Il Ministero del Lavoro, tramite la Commissione per l’attuazione del progetto Ripam, ha bandito un maxi-concorso pubblico, per titoli ed esami, per l’assunzione di 1514 posti di personale non dirigenziale, a tempo indeterminato, da inquadrare nei ruoli del Ministero del lavoro e delle politiche sociali, dell’Ispettorato nazionale del lavoro e dell’INAIL, Istituto nazionale per l’assicurazione contro gli infortuni sul lavoro.

Il concorso, pubblicato sulla Gazzetta Ufficiale della Repubblica (4^ Serie Speciale, n. 68 del 27-8-2019), presenta davvero un carattere epocale di questi tempi. In particolare, con l’avviso di reclutamento, vengono ricercate due figure professionali e precisamente: 691 ispettori del lavoro, da inserire negli ispettorati presenti nei capoluoghi di provincia di tutta Italia; 823 funzionari amministrativi, di cui 131 andranno agli ispettorati del lavoro, 635 all’INAIL, 57 nelle strutture del Ministero del Lavoro.

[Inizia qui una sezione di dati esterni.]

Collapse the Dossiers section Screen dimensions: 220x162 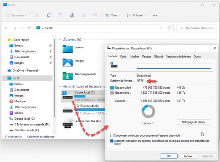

Per ciascun profilo sono previste delle riserve a favore del personale di ruolo e delle altre categorie riservatarie come ad esempio i volontari in ferma breve e prefissata delle Forze armate, congedati senza demerito. Tecnicamente, il bando di concorso suddivide i posti in due profili professionali contraddistinti da altrettanti codici.

Per il Codice CU/GIUL, si tratta per la precisione di 131 funzionari dell’area amministrativa giuridico contenzioso, area III – F1, da inquadrare nei ruoli dell’Ispettorato nazionale del lavoro; 635 per il profilo amministrativo, area C, livello economico C1, da inquadrare nei ruoli dell’Istituto nazionale per l’assicurazione contro gli infortuni sul lavoro; 57 funzionari dell’area amministrativa giuridico contenzioso, area funzionale III – F1, da inquadrare nei ruoli del Ministero del lavoro e delle politiche sociali.

Il Codice CU/ISPL riguarda invece il reclutamento di 691 ispettori del lavoro, Area III – F1, da inquadrare nei ruoli dell’Ispettorato nazionale del lavoro.

Le domande vanno inviate online tramite la piattaforma telematica www.ripam.cloud entro il termine di 45 giorni decorrenti dal giorno successivo alla pubblicazione in Gazzetta del bando di concorso (11 ottobre 2019).

E’ previsto lo svolgimento di una prova preselettiva comune ai profili professionali messi a concorso, consistente in un test, da risolvere entro un’ora, di sessanta quesiti a risposta multipla di cui 40 attitudinali e 20 finalizzati a verificare la conoscenza delle materie di cui alle successive prove d’esame.

Tra le discipline della prova scritta (distinta per i profili professionali a cui s’intende concorrere), spiccano le materie giuridiche e precisamente: diritto costituzionale, diritto amministrativo, diritto civile, del lavoro e legislazione sociale, elementi di diritto commerciale, dell’Unione europea ed elementi di contabilità pubblica (ma altresì elementi di diritto penale, di procedura civile, disciplina del lavoro pubblico e di sicurezza nei luoghi di lavoro).

Le successive prove orali, oltre alla verifica delle materie già oggetto delle prove scritte, mirano a verificare anche la conoscenza della lingua inglese e delle tecnologie informatiche.